------ DATA FOR ANALYSIS ------

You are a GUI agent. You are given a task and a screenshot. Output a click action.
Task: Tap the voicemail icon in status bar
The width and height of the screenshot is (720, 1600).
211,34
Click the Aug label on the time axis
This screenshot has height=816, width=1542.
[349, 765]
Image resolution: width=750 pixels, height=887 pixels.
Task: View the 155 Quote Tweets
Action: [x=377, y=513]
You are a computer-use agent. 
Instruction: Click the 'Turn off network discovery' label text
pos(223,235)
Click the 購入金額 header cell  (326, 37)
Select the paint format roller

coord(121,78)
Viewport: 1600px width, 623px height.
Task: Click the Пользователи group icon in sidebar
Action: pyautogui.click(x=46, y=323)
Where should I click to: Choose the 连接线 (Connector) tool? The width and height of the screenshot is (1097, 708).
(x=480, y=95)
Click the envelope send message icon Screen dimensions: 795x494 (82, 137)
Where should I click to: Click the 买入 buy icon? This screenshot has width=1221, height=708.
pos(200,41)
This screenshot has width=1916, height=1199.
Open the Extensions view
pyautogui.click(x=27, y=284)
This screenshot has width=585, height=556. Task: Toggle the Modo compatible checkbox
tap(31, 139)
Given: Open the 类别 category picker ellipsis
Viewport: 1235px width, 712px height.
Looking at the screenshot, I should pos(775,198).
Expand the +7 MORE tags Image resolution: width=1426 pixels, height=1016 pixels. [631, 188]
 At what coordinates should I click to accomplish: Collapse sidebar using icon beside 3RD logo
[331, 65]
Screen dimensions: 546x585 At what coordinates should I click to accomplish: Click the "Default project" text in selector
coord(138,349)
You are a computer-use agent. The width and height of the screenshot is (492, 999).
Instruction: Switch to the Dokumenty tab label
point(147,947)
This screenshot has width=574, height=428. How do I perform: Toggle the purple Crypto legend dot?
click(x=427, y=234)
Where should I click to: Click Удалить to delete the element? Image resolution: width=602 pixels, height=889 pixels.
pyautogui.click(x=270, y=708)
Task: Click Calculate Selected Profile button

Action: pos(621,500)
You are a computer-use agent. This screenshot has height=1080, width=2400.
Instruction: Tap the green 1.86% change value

------

**TASK DESCRIPTION**.
The response must hold only the lines above from the line with "This screenshot has width=1916, height=1199." through the line with "Given: Open the 类别 category picker ellipsis", each copied exactly, both ends kept.

**WRITTEN ANSWER**.
This screenshot has width=1916, height=1199.
Open the Extensions view
pyautogui.click(x=27, y=284)
This screenshot has width=585, height=556. Task: Toggle the Modo compatible checkbox
tap(31, 139)
Given: Open the 类别 category picker ellipsis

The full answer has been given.